Tasks to carry out
a. Reproduce the passage of the article on Oracle VM from "The problem, Iams" to "the virtual environment.".
b. For each statement, answer yes or no according to the article on Oracle VM, and quote the words that decide it. (i) Oracle says it officially supports its applications running in VMware. (ii) Sun Microsystems announced a Xen-based virtualization platform of its own. (iii) Iams has heard of situations where virtualization breaks the software.

*** Opening Exercise passage ***

Oracle's decision to take on VMware by releasing its own virtualization platform -- Oracle VM -- will force users...
to confront some difficult questions about support, standardization and compatibility, according to experts.
And despite all of the hype surrounding the Oracle VM announcement, don't expect companies to start standardizing on Oracle VM just yet, said Mike Amble, an independent Oracle consultant and former Oracle database and business applications user with Fidelity Investments.
"When you think about data centers, they've just become terribly, terribly expensive," Amble said. "So the only logical process from a vendor's perspective is to allow you to jam more and more processing into a smaller space, because that allows you to grow."
Oracle raised eyebrows at its annual OpenWorld conference last month when it took the wraps off its new Xen-based virtualization platform. But Oracle wasn't alone. Sun Microsystems also decided to enter the virtualization fray that day with a Xen-based platform of its own.
Oracle's virtualization announcement, and conflicting statements about whether Oracle would support Oracle applications running in VMware virtual machines going forward, led to a great deal of speculation among IT industry analysts and technology users. As it stands now, Oracle says it doesn't officially support its apps running in VMware, but does so in practice.
Oracle and Sun will be competing head-to-head with virtualization heavyweights like VMware and Microsoft. But they're also likely to spend a great deal of time and money marketing their platforms as a solid alternative to established open source virtualization providers. Iams said the stiffest competition there will come from Red Hat and Novell, which provide Xen-based virtualization capabilities along with their Linux distributions, and to a lesser extent, independent providers like Virtual Iron and Citrix.
"But the critical player here is VMware," Iams said. "VMware showed that there is a very healthy business around virtual machine platforms, and so all of these other players are here to try and take away some of that business."
It's hard to accurately predict how well these emerging open source virtualization systems will "play together," Iams said, but from an operational standpoint, don't expect much compatibility at all.
"They really are all completely different products that will have to be managed separately," he said.
Users should keep an eye on support issues
Oracle's conflicting statements about supporting VMware users are symptomatic of a larger issue affecting virtualization technology users -- an issue that cuts across proprietary and open source lines.
The problem, Iams said, is that independent software vendors (ISVs) like Oracle all have varying and sometimes confusing terms for which platforms they'll support and how they'll support them.
"It's something that users really have to pay attention to," he said. "I haven't heard of any situations where virtualization breaks the software, but you may get performance problems and tuning issues that you're going to need help with from the ISV."
Iams has, however, heard about situations where ISVs were less than helpful on support calls. For instance, he said, when there is a problem with the ISV software, the ISV will often demand that users prove the bug exists in the physical environment before they step up and support it in the virtual environment.
"That's just a lot more work for the users to make sure that the application runs correctly," he said. "It's important to make sure that the ISV fully stands behind [its] software in a virtual environment."

*** Closing Exercise passage ***
*** Opening Information ***

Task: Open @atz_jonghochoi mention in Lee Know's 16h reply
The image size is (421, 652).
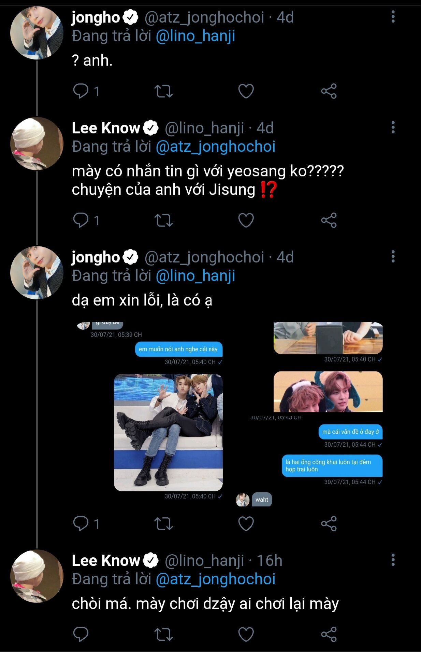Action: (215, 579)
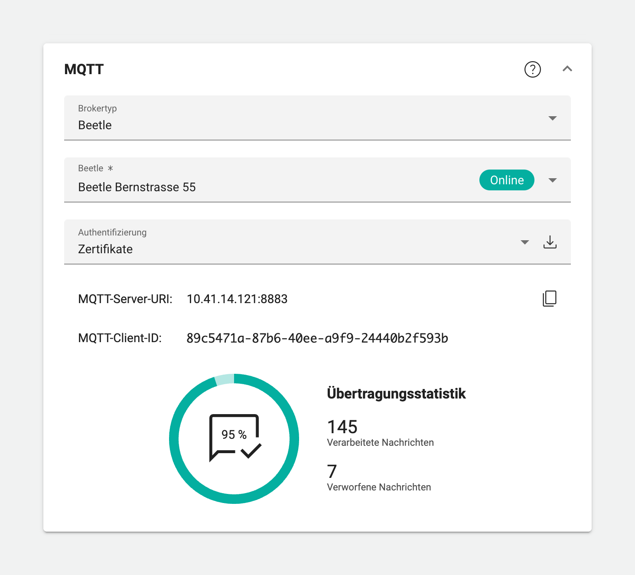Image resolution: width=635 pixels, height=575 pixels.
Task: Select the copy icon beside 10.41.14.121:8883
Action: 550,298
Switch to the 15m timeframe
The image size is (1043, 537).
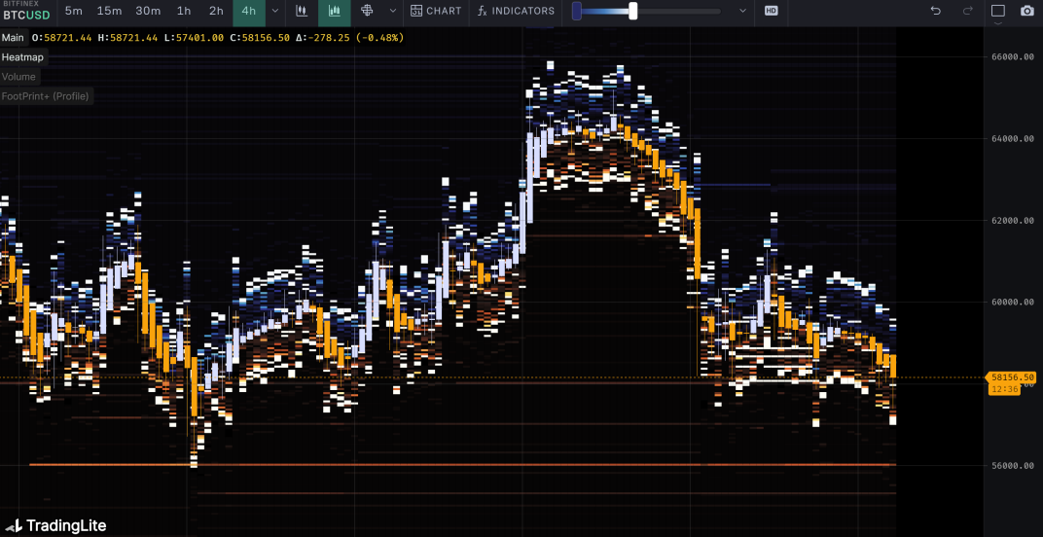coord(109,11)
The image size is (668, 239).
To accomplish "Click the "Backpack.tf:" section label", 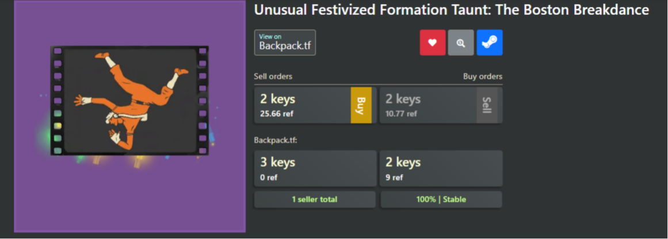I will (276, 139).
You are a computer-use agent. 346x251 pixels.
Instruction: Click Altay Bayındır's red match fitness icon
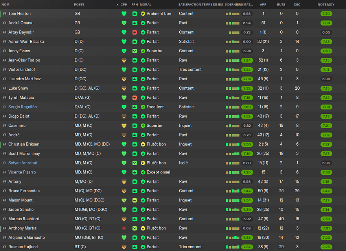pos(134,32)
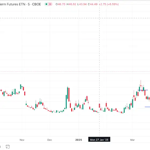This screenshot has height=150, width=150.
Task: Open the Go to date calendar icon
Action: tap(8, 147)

*** Closing Information ***
*** Opening Information ***

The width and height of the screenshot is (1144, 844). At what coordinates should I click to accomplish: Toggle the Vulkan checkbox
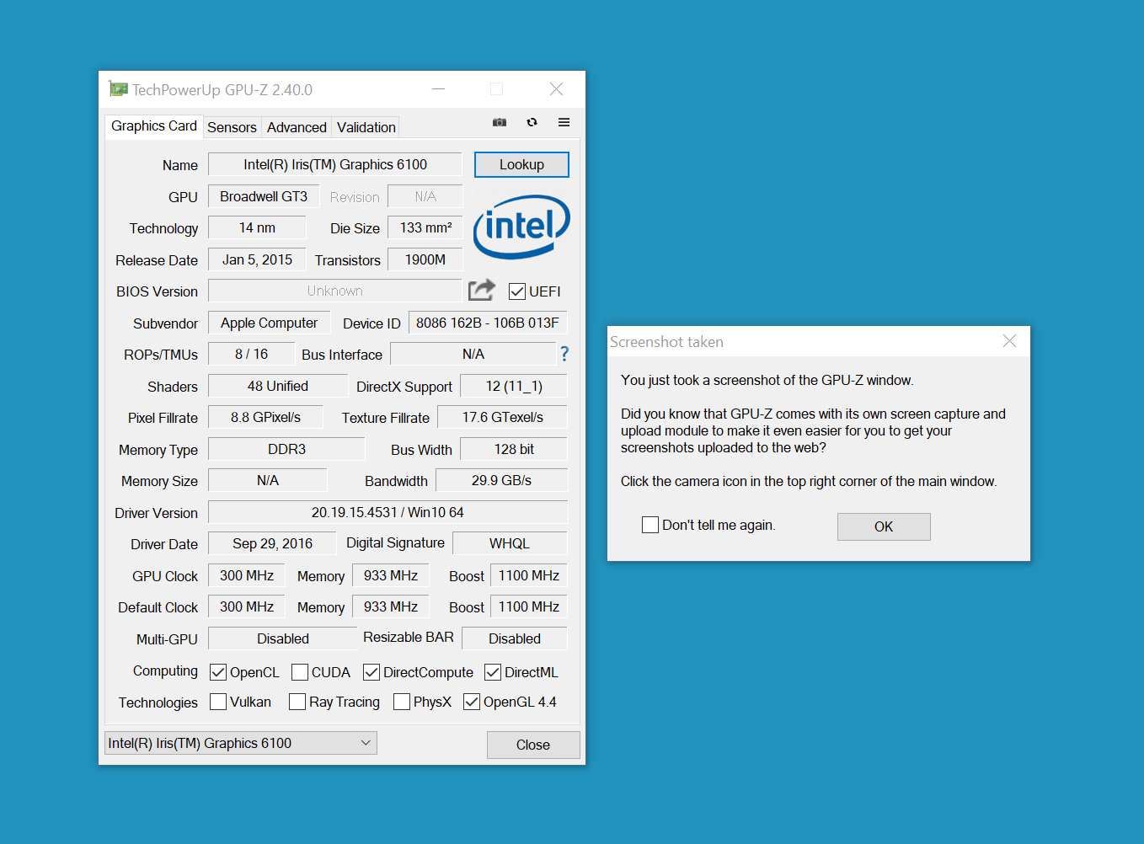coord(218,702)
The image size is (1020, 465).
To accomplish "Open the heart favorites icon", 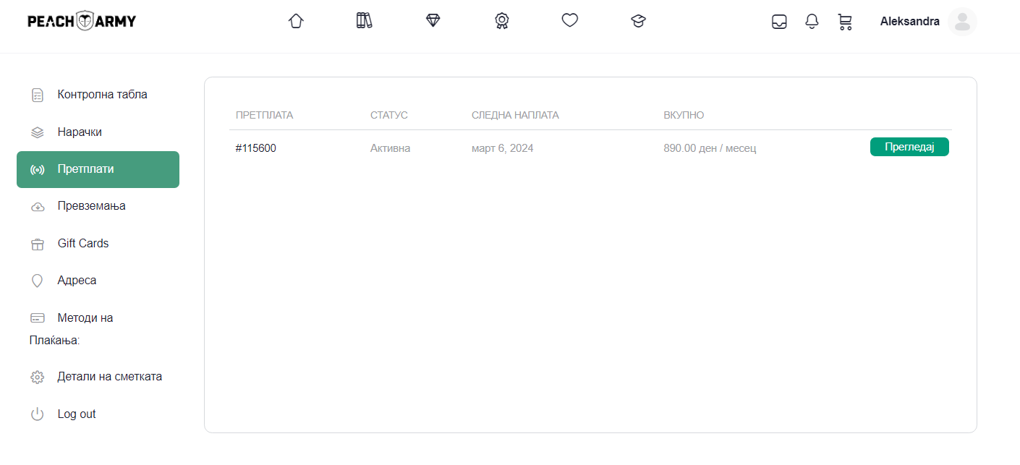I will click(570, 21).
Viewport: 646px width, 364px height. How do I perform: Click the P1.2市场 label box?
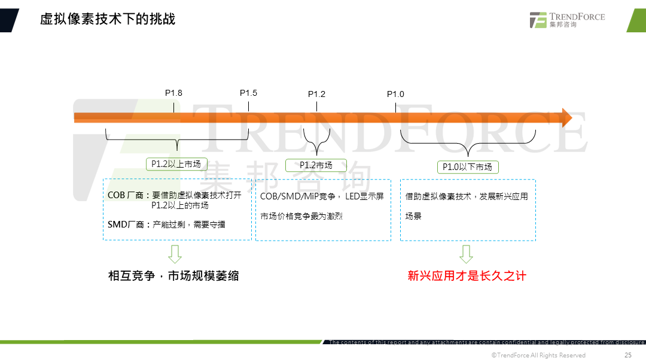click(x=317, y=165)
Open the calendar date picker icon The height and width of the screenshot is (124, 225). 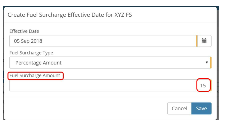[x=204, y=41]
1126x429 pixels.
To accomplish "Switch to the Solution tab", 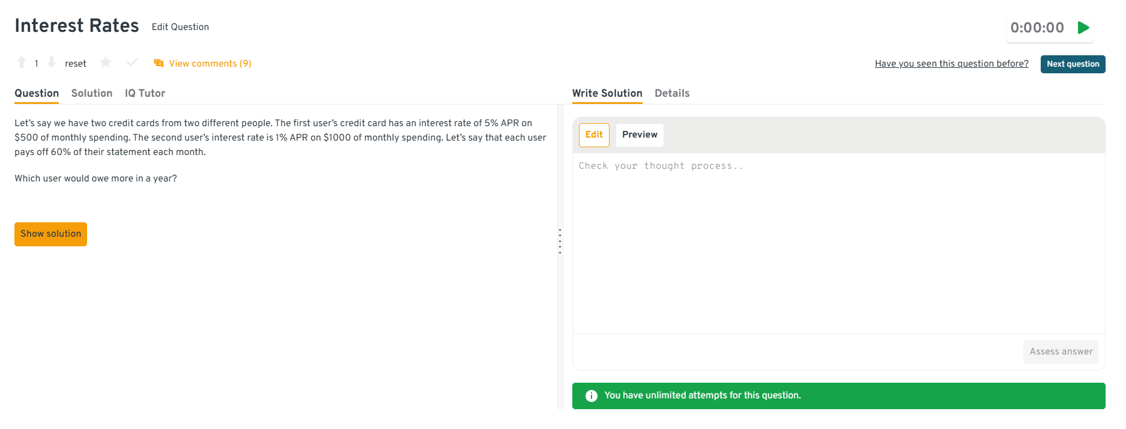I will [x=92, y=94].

*** Closing Information ***

Answers to this exercise
a.
The problem, Iams said, is that independent software vendors (ISVs) like Oracle all have varying and sometimes confusing terms for which platforms they'll support and how they'll support them.
"It's something that users really have to pay attention to," he said. "I haven't heard of any situations where virtualization breaks the software, but you may get performance problems and tuning issues that you're going to need help with from the ISV."
Iams has, however, heard about situations where ISVs were less than helpful on support calls. For instance, he said, when there is a problem with the ISV software, the ISV will often demand that users prove the bug exists in the physical environment before they step up and support it in the virtual environment.

b.
(i) No: "Oracle says it doesn't officially support its apps running in VMware, but does so in practice."
(ii) Yes: "Sun Microsystems also decided to enter the virtualization fray that day with a Xen-based platform of its own."
(iii) No: "I haven't heard of any situations where virtualization breaks the software"